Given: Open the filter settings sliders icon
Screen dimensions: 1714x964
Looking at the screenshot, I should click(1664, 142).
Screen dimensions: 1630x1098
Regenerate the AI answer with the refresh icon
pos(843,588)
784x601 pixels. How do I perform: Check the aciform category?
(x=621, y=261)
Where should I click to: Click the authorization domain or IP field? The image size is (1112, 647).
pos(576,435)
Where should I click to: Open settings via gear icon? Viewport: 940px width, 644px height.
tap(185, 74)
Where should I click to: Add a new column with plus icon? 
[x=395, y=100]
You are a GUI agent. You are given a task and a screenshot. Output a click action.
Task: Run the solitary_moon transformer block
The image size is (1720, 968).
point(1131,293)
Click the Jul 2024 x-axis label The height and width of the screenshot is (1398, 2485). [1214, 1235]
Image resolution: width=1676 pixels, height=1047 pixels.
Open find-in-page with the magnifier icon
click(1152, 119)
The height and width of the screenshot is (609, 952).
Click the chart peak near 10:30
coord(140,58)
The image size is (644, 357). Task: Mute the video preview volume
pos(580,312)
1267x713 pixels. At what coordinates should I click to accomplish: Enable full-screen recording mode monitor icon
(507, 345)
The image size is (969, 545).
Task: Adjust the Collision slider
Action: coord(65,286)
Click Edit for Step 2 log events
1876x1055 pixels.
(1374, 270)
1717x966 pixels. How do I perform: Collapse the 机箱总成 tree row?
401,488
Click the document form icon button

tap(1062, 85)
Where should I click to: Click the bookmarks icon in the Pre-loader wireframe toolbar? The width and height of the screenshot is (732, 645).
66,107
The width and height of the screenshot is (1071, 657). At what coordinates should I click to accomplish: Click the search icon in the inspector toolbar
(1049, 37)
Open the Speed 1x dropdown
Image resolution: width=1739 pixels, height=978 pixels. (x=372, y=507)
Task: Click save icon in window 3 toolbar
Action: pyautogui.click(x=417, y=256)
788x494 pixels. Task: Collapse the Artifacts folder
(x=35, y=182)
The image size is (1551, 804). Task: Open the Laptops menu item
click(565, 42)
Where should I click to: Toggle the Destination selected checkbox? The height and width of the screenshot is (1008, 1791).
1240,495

Work item:
Each record above should be transcribed exactly.

Solution to this problem:
Given: Open the filter settings sliders icon
Screen dimensions: 1714x964
Looking at the screenshot, I should click(1664, 142).
Screen dimensions: 1630x1098
Regenerate the AI answer with the refresh icon
pos(843,588)
784x601 pixels. How do I perform: Check the aciform category?
(x=621, y=261)
Where should I click to: Click the authorization domain or IP field? The image size is (1112, 647).
pos(576,435)
Where should I click to: Open settings via gear icon? Viewport: 940px width, 644px height.
tap(185, 74)
Where should I click to: Add a new column with plus icon? 
[x=395, y=100]
You are a GUI agent. You are given a task and a screenshot. Output a click action.
Task: Run the solitary_moon transformer block
The image size is (1720, 968).
point(1131,293)
Click the Jul 2024 x-axis label The height and width of the screenshot is (1398, 2485). [1214, 1235]
Image resolution: width=1676 pixels, height=1047 pixels.
Open find-in-page with the magnifier icon
click(1152, 119)
The height and width of the screenshot is (609, 952).
Click the chart peak near 10:30
coord(140,58)
The image size is (644, 357). Task: Mute the video preview volume
pos(580,312)
1267x713 pixels. At what coordinates should I click to accomplish: Enable full-screen recording mode monitor icon
(507, 345)
The image size is (969, 545).
Task: Adjust the Collision slider
Action: coord(65,286)
Click Edit for Step 2 log events
1876x1055 pixels.
(1374, 270)
1717x966 pixels. How do I perform: Collapse the 机箱总成 tree row?
401,488
Click the document form icon button

tap(1062, 85)
Where should I click to: Click the bookmarks icon in the Pre-loader wireframe toolbar? The width and height of the screenshot is (732, 645).
66,107
The width and height of the screenshot is (1071, 657). At what coordinates should I click to accomplish: Click the search icon in the inspector toolbar
(1049, 37)
Open the Speed 1x dropdown
Image resolution: width=1739 pixels, height=978 pixels. (x=372, y=507)
Task: Click save icon in window 3 toolbar
Action: pyautogui.click(x=417, y=256)
788x494 pixels. Task: Collapse the Artifacts folder
(x=35, y=182)
The image size is (1551, 804). Task: Open the Laptops menu item
click(565, 42)
Where should I click to: Toggle the Destination selected checkbox? The height and width of the screenshot is (1008, 1791).
1240,495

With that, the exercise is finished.